Selected Costs ($ per Mcfe):
 
(in millions, except percentages)
 
Lease operating expenses
  $ 1.00     $ 1.40     $ (0.40 )     -28.6 %
Production and ad valorem taxes
    0.44       0.57       (0.13 )     -22.8 %
Exploration expenses
    0.04       0.12       (0.08 )     -66.7 %
General and administrative(1)
    0.87       1.52       (0.65 )     -42.8 %
Operating expenses
    2.35       3.61       (1.26 )     -34.9 %
Depreciation, depletion & amortization
    3.19       3.75       (0.56 )     -14.9 %
Share-based compensation
    0.11       0.16       (0.05 )     -31.3 %
Selected costs
  $ 5.65     $ 7.52     $ (1.87 )     -24.9 %

(1)  Total general and administrative costs on the Consolidated Statements of Operations include share-based compensation.

Lease Operating Expenses.  Lease operating expenses for the first six months of 2011 were $8.7 million ($1.00 per Mcfe) compared to $7.8 million ($1.40 per Mcfe) in the first six months of 2010, an increase resulting from new wells and fields added due to the success in our drilling program.  The decline on a per Mcfe basis is primarily due to the increase in production volumes and continuing the lease operating practices adopted during the downturn of 2009.
 
Production and Ad Valorem Tax Expenses.  Production and ad valorem tax expenses for the first six months of 2011 were $3.8 million compared to $3.2 million for the first six months of 2010, a slight increase due to higher production and field commodity prices in the first six months of 2011.

Exploration Expenses. Exploration expenses were $0.4 million in the first six months of 2011 compared to $0.7 million for the first six months of 2010.  The decrease in exploration expenses was primarily due to lower G&G costs and unproved abandoned property costs incurred in the first six months of 2011 compared to the first six months of 2010.

Impairment and Abandonment of Oil and Gas Properties.  Non-cash impairment and abandonment of oil and gas properties for the first six months of 2011 was $9.4 million due to the previously announced impairment of unproved leasehold cost primarily in East Texas.

Depreciation, Depletion and Amortization (“DD&A”).  DD&A expense for the first six months of 2011 was $27.9 million compared to $20.9 million for the first six months of 2010, an increase primarily due to higher production, offset in part by a lower DD&A rate.

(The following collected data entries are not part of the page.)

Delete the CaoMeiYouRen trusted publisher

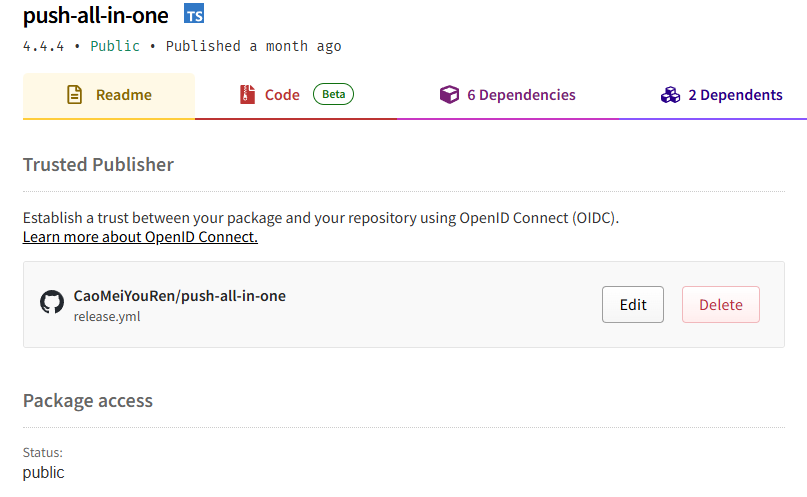[x=721, y=305]
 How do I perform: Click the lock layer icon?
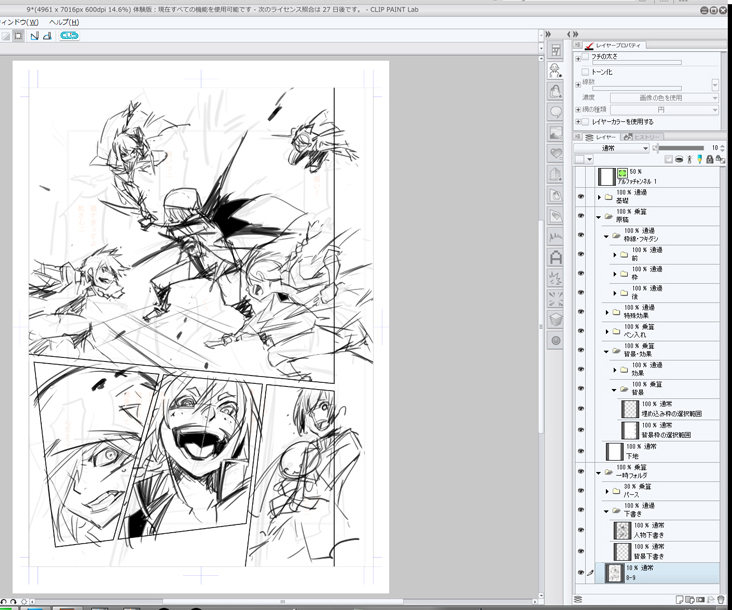(x=710, y=159)
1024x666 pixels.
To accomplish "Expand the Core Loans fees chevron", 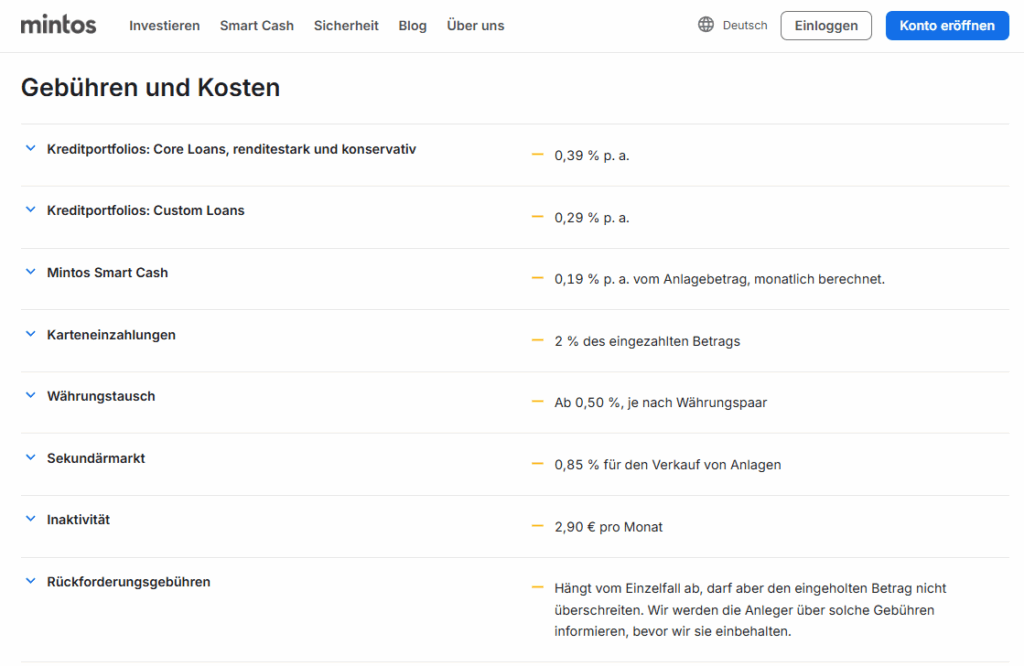I will point(30,149).
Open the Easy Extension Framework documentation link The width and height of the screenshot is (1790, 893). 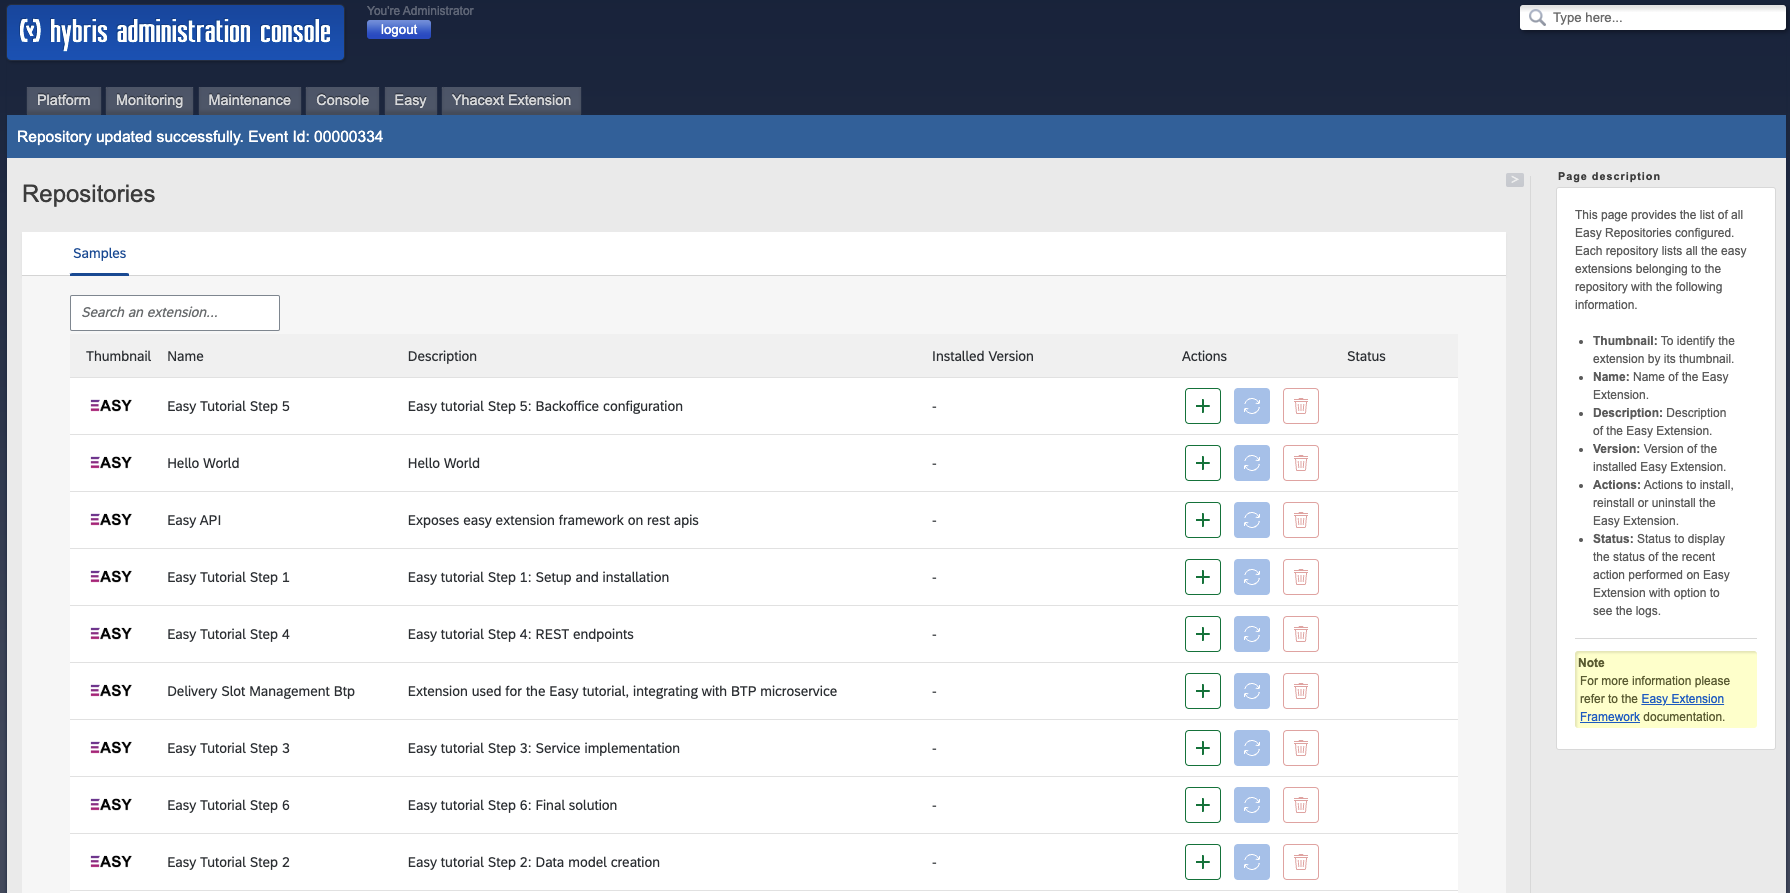(1682, 699)
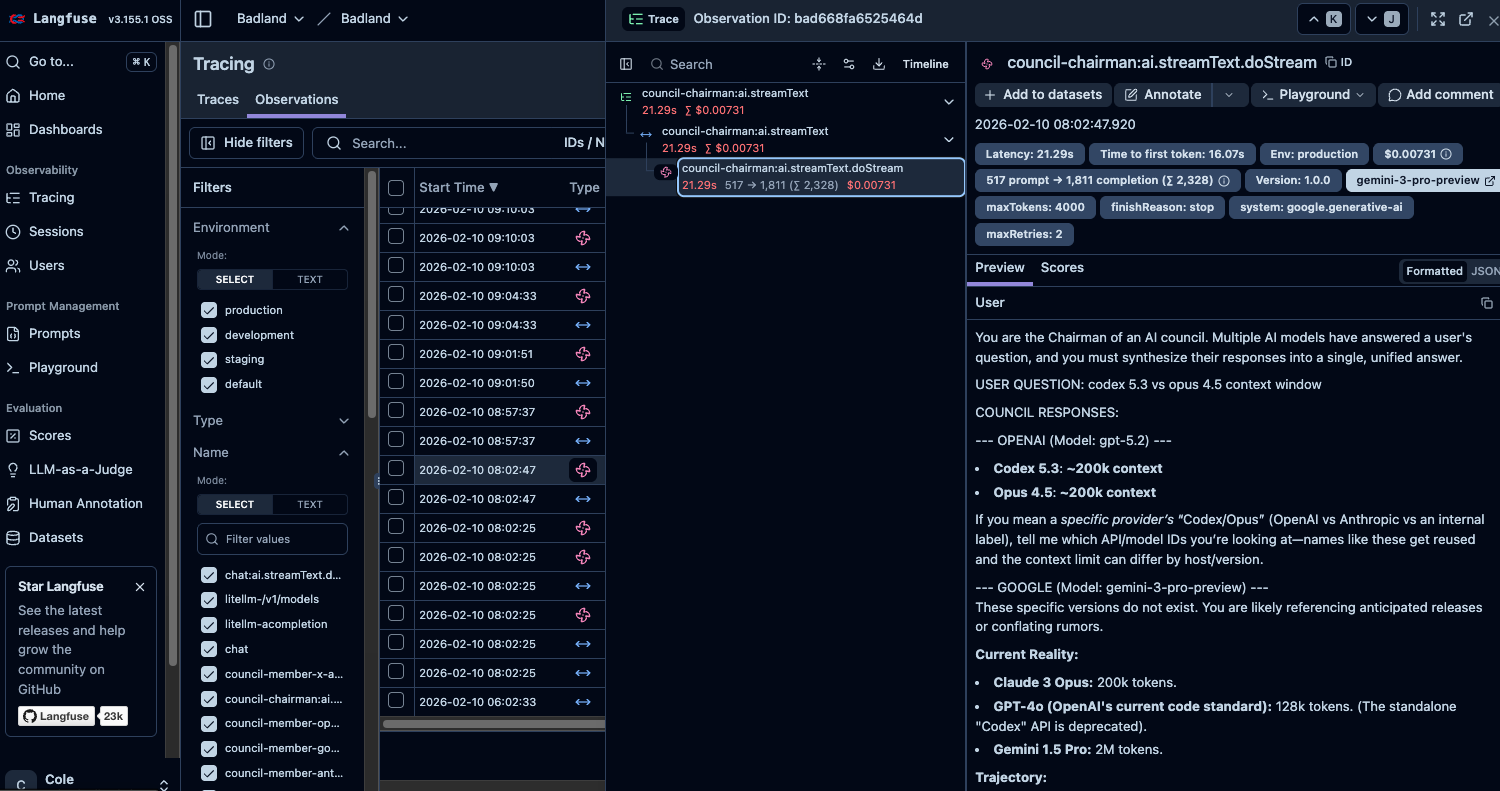
Task: Click the Add to datasets button
Action: [x=1043, y=94]
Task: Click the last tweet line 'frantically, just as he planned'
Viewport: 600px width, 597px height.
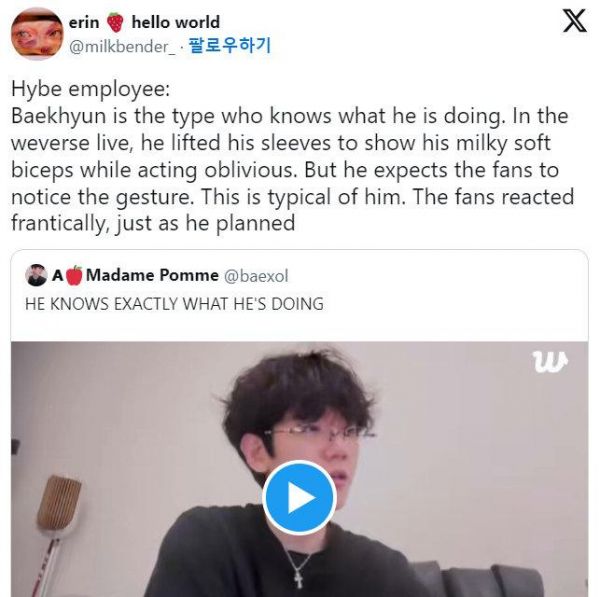Action: click(x=153, y=223)
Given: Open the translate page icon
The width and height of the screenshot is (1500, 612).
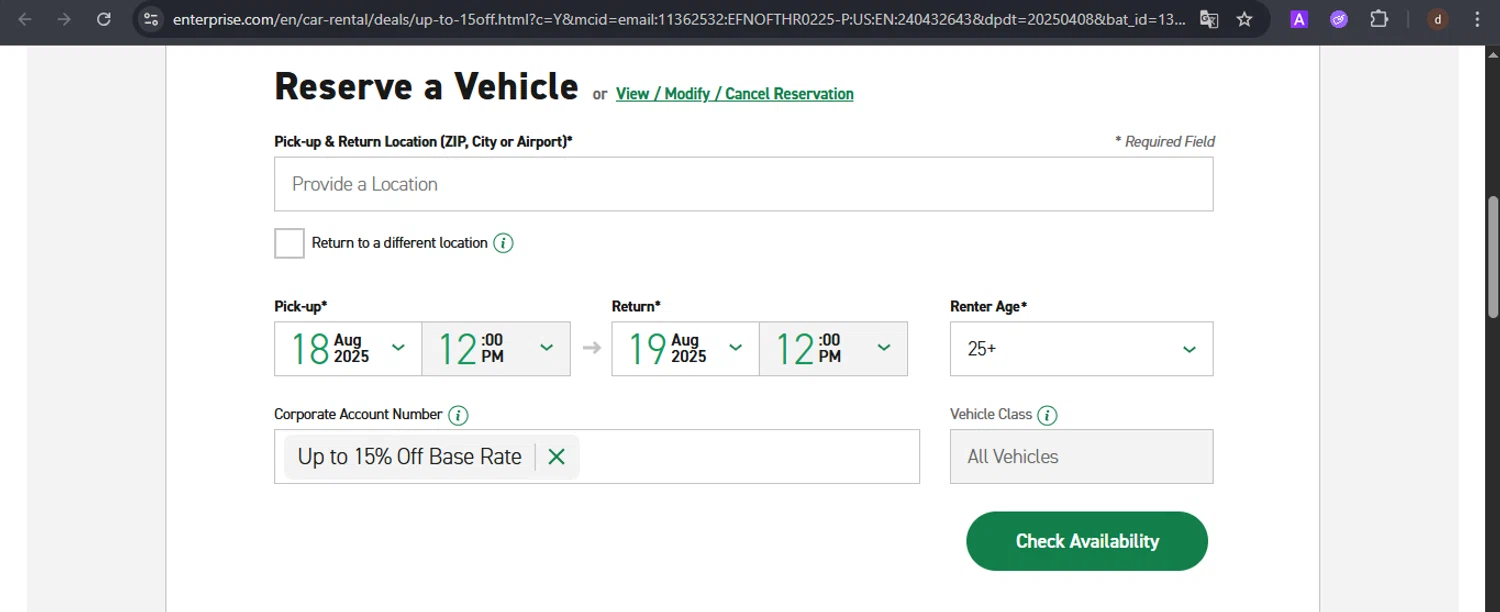Looking at the screenshot, I should [1209, 19].
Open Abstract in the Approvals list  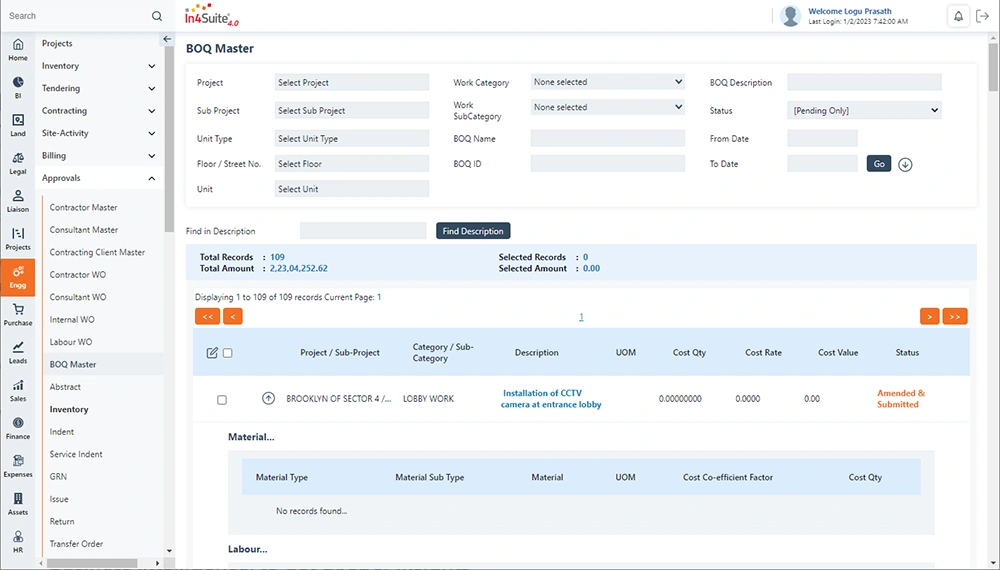click(65, 387)
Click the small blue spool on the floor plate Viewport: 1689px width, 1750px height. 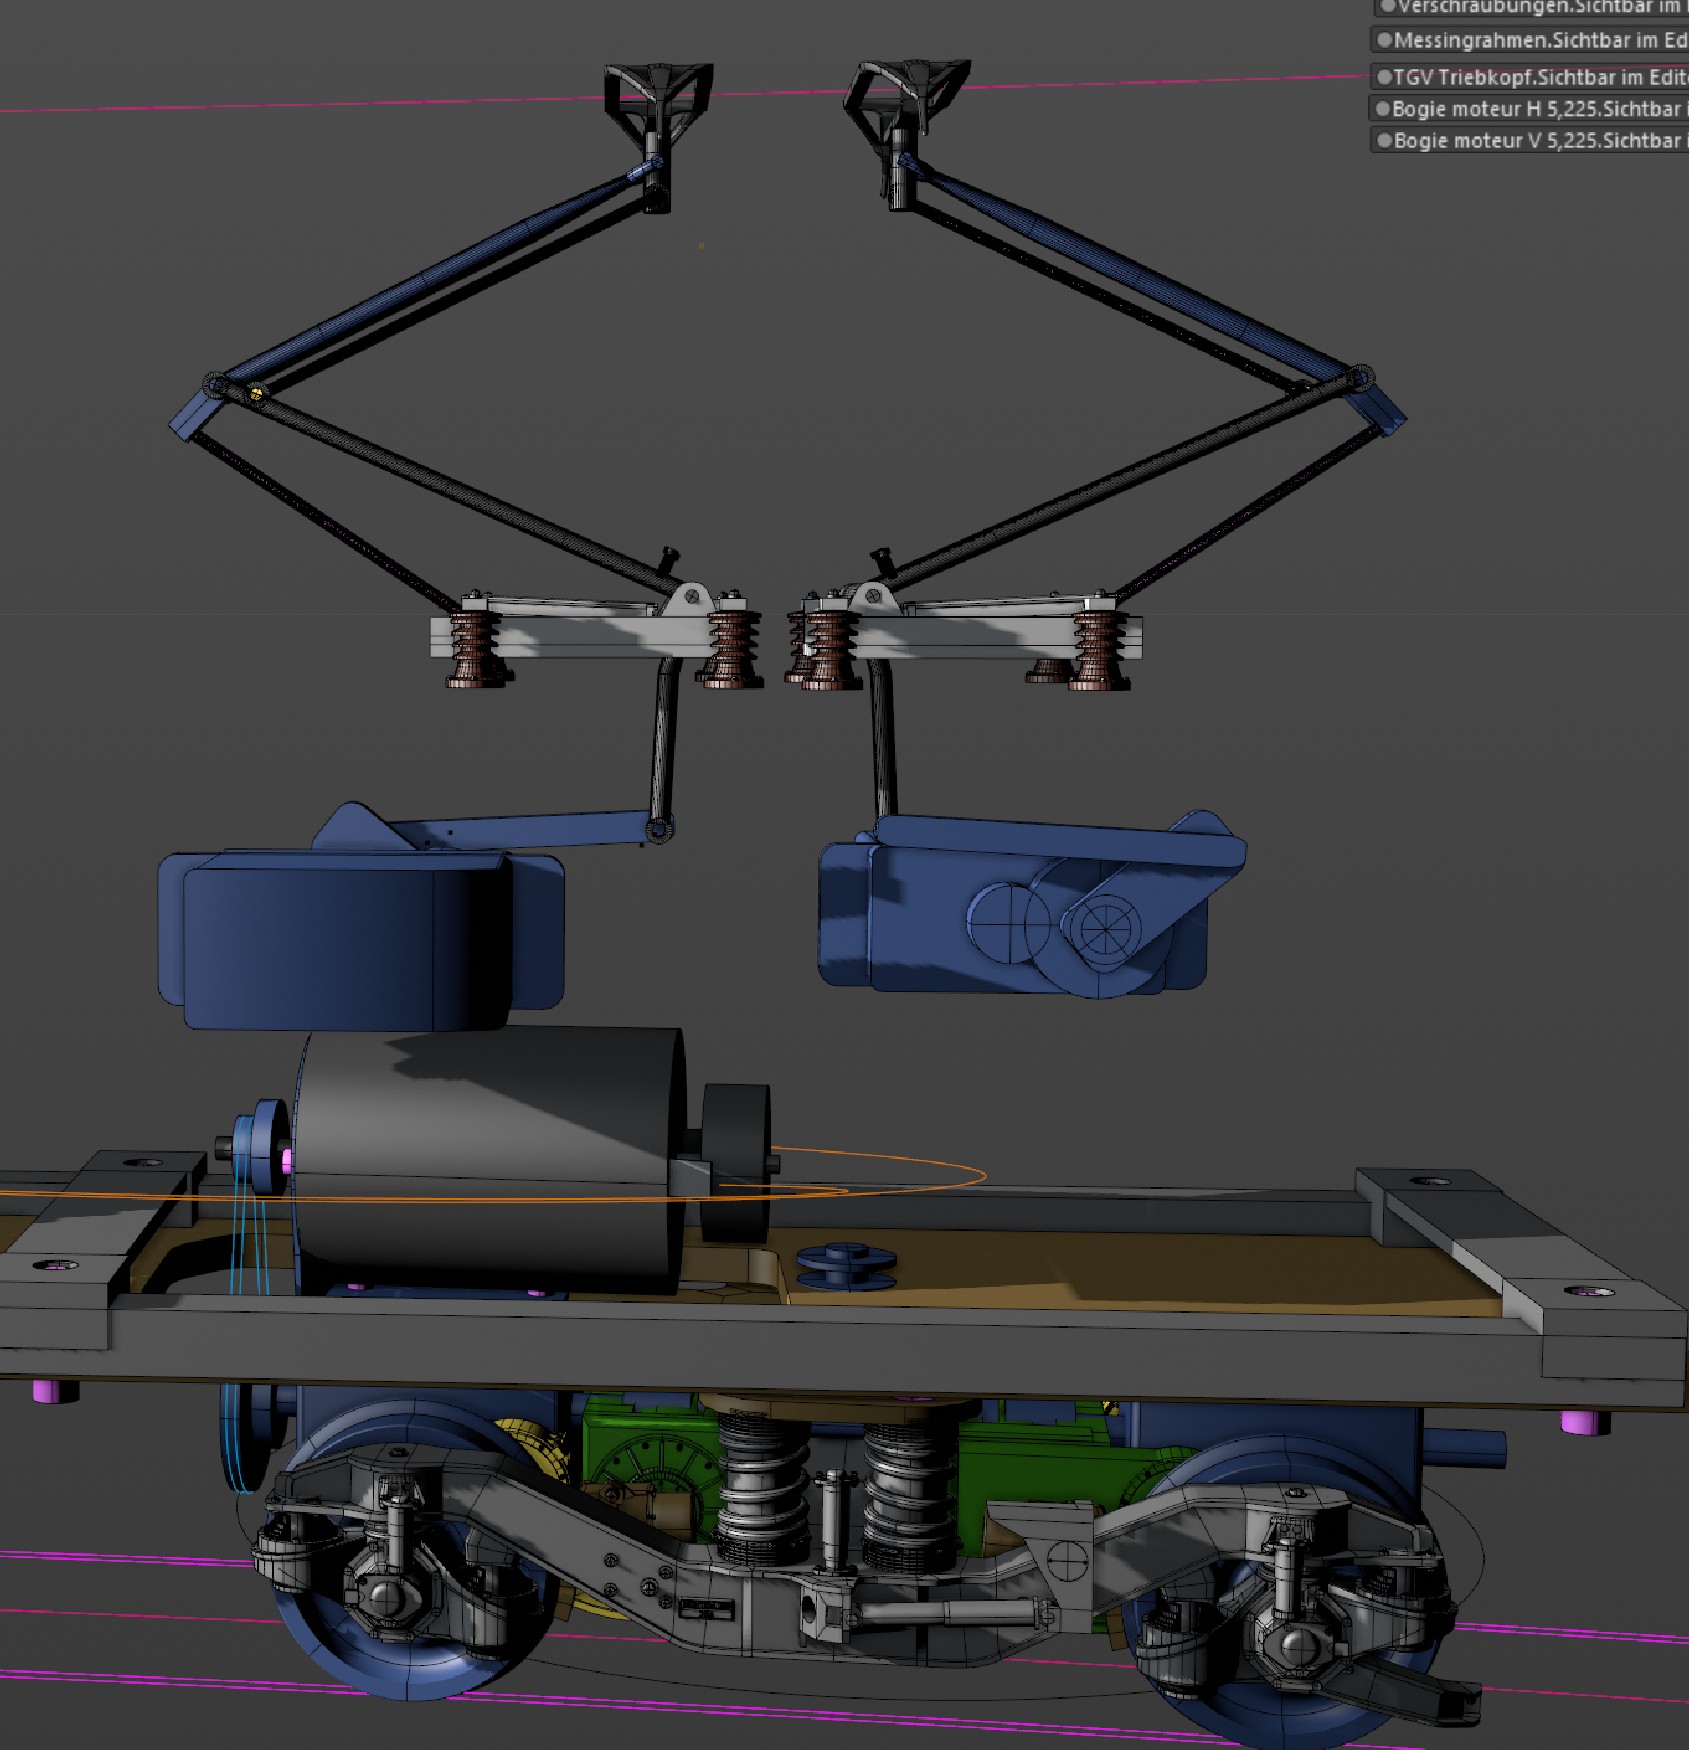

General and Administrative (“G&A”) Expenses.  Total G&A expenses were $8.5 million ($0.98 per Mcfe) for the first six months of 2011 compared to $9.4 million ($1.68 per Mcfe) for the first six months of 2010, which includes non-cash stock expense of $0.9 million ($0.11 per Mcfe) and $0.9 million ($0.16 per Mcfe) for the first six months of 2011 and 2010, respectively.  G&A expenses decreased primarily due to lower legal and other professional fees.

Loss on Sale of Assets.  The loss on sale of assets during the first six months of 2010 was $0.4 million, due primarily to the final purchase price adjustments on the December 2009 sale of our Southwest Louisiana properties.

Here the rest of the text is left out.